Every line below between the line holding "Viewport: 1344px width, 896px" and the line holding "The height and width of the screenshot is (480, 720).", inclusive, should be repeated exactly, and all other lines omitted.

----- RECORDS FOR PROCESSING -----

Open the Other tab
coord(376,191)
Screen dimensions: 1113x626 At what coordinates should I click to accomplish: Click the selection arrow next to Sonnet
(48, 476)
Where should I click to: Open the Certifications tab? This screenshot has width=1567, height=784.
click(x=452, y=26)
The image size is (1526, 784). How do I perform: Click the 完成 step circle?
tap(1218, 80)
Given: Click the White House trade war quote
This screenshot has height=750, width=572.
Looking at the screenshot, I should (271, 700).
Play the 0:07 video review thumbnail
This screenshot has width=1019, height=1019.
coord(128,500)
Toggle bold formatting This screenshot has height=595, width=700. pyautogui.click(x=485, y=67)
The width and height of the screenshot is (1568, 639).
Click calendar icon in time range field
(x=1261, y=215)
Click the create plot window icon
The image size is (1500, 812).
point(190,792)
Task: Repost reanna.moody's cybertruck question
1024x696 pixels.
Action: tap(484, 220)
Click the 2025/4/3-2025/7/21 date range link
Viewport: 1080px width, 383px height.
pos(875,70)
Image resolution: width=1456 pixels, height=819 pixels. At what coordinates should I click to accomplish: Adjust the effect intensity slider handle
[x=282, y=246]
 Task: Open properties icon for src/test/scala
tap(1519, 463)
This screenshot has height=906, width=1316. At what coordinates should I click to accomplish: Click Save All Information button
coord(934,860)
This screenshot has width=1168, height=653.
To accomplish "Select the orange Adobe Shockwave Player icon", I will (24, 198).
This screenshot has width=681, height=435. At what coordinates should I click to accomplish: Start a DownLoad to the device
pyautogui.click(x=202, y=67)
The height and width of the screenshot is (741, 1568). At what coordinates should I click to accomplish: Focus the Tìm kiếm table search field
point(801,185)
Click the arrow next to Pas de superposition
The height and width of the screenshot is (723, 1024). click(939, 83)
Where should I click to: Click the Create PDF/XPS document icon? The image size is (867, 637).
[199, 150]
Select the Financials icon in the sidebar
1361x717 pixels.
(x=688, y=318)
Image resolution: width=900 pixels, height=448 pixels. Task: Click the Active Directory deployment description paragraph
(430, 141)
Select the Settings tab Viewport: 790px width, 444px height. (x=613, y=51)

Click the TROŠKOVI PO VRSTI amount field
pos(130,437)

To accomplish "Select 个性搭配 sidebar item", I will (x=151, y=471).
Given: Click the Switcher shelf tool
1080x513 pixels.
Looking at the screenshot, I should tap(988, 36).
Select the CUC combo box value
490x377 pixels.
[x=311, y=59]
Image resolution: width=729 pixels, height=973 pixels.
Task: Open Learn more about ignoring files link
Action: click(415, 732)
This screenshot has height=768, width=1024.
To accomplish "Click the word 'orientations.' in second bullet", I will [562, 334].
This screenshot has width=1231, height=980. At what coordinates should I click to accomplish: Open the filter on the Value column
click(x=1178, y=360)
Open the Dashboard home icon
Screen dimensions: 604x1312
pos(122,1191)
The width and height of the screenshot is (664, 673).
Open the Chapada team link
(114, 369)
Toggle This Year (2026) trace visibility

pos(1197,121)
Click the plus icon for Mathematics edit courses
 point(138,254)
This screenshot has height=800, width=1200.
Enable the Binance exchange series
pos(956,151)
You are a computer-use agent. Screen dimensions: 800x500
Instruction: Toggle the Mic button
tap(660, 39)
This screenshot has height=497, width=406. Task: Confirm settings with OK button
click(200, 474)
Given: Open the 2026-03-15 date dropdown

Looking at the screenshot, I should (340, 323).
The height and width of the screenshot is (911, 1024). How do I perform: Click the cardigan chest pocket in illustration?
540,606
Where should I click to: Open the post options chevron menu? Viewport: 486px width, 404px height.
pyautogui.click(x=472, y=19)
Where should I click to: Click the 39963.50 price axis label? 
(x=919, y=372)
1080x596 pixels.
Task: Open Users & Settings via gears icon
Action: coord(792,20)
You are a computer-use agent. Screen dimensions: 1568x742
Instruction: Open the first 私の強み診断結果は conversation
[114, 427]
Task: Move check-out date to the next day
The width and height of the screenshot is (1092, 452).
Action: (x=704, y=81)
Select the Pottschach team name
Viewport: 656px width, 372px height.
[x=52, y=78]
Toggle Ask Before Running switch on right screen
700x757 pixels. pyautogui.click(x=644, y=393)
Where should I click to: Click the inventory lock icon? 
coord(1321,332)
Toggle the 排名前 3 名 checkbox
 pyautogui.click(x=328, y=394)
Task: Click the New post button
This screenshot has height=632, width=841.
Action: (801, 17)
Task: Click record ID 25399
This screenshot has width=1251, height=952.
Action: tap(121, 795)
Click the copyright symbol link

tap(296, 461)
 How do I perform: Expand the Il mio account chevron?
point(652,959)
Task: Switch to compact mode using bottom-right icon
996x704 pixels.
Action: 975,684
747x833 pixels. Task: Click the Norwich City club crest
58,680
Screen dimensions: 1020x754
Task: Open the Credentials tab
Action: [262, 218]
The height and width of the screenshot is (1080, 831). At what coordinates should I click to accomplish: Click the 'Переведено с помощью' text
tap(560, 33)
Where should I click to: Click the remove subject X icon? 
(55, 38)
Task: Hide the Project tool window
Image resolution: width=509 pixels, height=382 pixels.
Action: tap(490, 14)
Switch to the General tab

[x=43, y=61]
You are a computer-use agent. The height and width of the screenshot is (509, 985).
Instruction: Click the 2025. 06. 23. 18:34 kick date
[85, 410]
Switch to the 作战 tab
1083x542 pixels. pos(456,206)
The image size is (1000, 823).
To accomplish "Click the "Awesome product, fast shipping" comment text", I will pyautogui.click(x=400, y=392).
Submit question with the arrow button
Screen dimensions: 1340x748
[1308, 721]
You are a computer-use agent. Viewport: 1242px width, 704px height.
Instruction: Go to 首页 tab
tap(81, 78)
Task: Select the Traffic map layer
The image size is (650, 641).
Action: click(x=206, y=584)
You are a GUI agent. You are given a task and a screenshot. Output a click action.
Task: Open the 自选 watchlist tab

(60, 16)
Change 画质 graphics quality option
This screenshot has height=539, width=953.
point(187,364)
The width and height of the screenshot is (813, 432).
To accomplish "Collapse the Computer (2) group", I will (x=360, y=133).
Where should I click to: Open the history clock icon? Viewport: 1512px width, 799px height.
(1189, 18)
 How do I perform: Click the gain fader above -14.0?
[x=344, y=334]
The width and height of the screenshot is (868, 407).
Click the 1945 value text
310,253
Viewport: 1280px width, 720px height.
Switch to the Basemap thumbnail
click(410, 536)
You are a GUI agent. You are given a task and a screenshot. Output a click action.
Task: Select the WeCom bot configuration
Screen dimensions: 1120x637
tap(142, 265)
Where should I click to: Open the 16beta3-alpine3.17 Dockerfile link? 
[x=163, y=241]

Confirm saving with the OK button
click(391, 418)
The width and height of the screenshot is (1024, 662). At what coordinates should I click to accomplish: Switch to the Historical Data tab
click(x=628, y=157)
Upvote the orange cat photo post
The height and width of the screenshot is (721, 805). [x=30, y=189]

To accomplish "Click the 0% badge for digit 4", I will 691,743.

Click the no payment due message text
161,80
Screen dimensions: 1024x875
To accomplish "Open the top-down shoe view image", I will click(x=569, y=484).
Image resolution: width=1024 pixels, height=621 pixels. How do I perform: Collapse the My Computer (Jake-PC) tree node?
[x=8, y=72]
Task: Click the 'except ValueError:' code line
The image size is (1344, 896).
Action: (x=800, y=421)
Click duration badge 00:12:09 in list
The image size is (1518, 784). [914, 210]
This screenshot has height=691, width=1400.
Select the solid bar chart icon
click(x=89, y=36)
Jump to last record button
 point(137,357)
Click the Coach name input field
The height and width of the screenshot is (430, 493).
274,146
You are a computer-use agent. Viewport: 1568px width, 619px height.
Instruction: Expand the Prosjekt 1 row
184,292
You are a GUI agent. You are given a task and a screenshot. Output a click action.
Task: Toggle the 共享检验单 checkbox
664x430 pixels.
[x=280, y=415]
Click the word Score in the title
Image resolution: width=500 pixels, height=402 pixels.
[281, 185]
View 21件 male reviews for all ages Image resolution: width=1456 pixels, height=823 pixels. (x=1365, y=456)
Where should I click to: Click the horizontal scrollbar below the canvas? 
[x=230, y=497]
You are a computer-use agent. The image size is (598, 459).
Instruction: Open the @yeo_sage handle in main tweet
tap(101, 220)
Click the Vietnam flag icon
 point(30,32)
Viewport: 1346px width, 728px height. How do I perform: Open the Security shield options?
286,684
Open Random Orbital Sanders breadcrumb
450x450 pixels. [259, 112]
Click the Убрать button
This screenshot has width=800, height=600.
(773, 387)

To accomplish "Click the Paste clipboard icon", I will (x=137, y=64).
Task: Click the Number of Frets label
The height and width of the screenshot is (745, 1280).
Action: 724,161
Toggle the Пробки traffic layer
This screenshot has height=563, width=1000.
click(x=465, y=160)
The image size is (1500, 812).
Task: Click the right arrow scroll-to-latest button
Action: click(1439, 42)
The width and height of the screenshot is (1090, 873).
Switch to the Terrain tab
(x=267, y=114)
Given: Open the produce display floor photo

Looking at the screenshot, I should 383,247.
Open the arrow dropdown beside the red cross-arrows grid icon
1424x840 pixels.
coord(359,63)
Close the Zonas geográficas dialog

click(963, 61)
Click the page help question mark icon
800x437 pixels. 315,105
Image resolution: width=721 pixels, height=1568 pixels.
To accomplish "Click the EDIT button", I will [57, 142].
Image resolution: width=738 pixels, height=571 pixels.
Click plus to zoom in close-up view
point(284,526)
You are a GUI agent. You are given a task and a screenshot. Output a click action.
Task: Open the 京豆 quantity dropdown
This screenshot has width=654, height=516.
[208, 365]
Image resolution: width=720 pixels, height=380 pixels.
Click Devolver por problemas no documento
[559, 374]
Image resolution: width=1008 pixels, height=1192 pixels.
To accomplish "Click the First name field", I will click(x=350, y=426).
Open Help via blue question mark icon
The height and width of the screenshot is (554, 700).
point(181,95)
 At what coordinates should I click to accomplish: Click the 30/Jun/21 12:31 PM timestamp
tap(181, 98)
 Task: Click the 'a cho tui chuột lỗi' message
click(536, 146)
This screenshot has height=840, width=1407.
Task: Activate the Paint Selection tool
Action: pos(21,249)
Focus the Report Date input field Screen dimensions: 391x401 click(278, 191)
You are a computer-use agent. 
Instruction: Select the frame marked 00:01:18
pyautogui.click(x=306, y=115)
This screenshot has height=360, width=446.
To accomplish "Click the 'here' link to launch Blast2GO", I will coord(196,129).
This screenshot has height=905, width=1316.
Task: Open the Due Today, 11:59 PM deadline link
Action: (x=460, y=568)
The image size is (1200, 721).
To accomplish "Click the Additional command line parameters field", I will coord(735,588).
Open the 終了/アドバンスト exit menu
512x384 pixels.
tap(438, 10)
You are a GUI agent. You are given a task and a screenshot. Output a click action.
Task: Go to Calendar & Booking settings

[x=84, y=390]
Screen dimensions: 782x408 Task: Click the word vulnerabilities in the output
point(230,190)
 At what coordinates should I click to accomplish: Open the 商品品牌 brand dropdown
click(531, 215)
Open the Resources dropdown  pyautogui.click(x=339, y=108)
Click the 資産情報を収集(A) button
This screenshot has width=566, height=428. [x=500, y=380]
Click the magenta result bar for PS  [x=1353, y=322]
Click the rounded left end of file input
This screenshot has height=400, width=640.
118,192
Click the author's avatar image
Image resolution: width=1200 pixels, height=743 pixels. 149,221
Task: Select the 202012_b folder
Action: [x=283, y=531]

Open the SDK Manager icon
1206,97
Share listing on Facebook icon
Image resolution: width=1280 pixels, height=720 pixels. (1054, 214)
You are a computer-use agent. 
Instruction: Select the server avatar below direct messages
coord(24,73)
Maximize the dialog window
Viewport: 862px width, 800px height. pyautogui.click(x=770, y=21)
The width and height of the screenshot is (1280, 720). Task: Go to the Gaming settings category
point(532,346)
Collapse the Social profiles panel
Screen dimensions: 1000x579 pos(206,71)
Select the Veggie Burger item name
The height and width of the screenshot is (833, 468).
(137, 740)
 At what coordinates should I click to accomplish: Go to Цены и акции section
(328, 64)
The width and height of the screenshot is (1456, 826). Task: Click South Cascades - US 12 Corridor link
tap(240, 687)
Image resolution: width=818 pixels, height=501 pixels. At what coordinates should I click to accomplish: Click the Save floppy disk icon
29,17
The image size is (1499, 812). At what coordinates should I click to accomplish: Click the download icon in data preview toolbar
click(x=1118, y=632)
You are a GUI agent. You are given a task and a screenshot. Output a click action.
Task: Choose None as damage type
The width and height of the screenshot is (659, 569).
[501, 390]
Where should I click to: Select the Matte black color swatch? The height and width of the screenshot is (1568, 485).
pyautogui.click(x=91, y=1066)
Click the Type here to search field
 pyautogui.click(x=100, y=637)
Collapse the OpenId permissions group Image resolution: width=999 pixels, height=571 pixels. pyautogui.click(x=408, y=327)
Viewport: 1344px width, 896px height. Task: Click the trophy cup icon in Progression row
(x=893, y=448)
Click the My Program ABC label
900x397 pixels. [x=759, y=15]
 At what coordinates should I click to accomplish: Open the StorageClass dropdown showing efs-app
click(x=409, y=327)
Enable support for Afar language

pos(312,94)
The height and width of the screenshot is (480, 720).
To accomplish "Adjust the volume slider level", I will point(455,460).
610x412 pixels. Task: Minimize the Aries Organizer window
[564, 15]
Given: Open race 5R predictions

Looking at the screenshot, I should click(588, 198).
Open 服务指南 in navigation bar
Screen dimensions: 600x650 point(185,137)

-----

▶ _FINISHED EXERCISE_:
Viewport: 1344px width, 896px height. Task: Click the trophy cup icon in Progression row
(x=893, y=448)
Click the My Program ABC label
900x397 pixels. [x=759, y=15]
 At what coordinates should I click to accomplish: Open the StorageClass dropdown showing efs-app
click(x=409, y=327)
Enable support for Afar language

pos(312,94)
The height and width of the screenshot is (480, 720).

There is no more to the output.